Background: The existence of an acidic extracellular pH (pHe) within solid tumours is regarded as a potential target for drug development. The indolequinone EO9 has a complex mechanism of action which includes enhanced potency under acidic pHe conditions in vitro. In order to identify compounds which have a simpler mechanism of action where activation under acidic pHe is the predominant mechanism of toxicity, this study has determined the cytotoxic properties of a series of analogues of EO9 under both physiological and acidic pHe conditions.
Materials and methods: H460 human NSCLC cells were exposed to EO compounds under acidic (pH 6.04) and physiological (pH 7.24) pHe conditions for one hour and chemosensitivity assessed 4 days later using the MTT assay. For compounds of interest, DNA damage (both single strand breaks and cross links) in H460 cells was determined using the comet assay.

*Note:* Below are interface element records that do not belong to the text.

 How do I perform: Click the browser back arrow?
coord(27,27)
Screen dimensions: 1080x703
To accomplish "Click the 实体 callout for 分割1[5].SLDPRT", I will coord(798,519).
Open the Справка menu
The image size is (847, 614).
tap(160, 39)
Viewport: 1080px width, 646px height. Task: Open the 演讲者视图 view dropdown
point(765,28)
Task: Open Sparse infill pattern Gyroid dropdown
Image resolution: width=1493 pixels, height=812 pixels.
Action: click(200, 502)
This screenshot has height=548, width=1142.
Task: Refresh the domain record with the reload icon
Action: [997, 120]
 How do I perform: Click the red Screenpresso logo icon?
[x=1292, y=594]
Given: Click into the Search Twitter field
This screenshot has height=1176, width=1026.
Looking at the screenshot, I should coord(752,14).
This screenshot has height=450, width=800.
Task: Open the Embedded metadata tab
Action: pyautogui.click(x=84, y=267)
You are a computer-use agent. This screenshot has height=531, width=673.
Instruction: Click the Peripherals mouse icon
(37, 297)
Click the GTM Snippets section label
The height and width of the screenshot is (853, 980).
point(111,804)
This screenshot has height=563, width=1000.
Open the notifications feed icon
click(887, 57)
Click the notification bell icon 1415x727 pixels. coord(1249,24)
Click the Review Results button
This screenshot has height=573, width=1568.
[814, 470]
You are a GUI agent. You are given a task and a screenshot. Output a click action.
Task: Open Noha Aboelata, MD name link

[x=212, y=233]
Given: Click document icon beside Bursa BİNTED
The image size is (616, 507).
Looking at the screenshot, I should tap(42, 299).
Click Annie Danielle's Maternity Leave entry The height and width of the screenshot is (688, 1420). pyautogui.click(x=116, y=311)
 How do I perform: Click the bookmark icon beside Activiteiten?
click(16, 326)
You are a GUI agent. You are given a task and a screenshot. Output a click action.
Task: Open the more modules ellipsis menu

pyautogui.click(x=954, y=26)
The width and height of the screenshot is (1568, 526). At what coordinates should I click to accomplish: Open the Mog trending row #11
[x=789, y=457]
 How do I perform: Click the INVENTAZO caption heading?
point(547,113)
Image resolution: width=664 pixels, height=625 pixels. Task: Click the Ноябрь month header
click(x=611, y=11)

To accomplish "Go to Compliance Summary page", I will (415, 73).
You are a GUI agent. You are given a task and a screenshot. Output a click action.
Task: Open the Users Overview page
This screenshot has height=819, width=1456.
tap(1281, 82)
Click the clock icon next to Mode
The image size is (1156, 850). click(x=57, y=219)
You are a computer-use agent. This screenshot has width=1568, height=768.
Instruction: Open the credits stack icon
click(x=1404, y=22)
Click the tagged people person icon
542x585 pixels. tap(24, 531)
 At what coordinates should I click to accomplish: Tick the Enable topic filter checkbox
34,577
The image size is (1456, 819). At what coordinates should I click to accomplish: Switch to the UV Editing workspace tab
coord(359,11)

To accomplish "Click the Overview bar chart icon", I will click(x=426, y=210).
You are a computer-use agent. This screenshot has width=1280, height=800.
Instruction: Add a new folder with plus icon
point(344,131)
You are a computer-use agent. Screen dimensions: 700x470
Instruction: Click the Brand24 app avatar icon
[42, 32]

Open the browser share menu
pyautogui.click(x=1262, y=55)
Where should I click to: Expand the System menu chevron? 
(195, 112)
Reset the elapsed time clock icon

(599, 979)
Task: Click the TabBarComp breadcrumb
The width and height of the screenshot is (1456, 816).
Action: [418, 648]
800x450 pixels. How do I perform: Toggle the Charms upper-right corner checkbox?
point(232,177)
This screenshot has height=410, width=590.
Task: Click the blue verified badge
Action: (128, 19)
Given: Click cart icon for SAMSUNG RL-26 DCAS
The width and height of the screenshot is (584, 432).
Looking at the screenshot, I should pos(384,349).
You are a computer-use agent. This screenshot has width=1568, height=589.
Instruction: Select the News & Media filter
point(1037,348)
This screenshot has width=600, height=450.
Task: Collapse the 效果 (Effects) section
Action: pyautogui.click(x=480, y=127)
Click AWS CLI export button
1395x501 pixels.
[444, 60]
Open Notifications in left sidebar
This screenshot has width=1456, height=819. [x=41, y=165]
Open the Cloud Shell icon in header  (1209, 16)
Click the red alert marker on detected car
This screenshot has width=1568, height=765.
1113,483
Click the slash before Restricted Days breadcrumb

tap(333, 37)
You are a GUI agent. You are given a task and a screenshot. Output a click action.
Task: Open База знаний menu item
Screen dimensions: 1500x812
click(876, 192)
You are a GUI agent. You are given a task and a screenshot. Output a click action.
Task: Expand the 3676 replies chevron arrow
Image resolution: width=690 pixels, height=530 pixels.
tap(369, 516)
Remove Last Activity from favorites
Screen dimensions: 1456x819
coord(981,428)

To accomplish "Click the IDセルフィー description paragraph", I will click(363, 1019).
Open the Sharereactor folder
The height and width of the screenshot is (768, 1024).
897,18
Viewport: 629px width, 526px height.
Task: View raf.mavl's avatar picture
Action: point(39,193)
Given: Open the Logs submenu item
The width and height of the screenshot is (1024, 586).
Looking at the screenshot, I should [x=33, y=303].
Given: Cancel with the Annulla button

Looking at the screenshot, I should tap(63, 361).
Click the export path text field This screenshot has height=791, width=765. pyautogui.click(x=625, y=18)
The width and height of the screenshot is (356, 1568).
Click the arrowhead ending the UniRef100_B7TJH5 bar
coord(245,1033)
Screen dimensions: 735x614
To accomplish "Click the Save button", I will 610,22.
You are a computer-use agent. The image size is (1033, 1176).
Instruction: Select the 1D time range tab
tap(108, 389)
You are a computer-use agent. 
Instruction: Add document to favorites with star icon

Results: All the compounds tested were more potent under acidic pHe conditions although a broad range of enhancement ratios (defined as the IC50 at pHe 7.24/IC50 at pHe 6.04) were obtained ranging from 3.25 to 116.53. The activity of EO72 was significantly enhanced under acidic conditions and activity was associated with a pH dependent increase in DNA cross linking in H460 cells. As EO72 is a poor substrate for purified human DT-diaphorase, pHe conditions appear to be a major factor determining cell kill.
Conclusions: This study has identified several compounds whose cytotoxic properties in vitro are pHe dependent with EO72 emerging as the lead compound on the basis of the magnitude of the pH dependent chemosensitivity and the fact that it is a poor substrate for DT-diaphorase. Further studies are required to determine whether or not EO72 has suitable pharmacokinetic properties to allow it to reach regions of low pHe within solid tumours.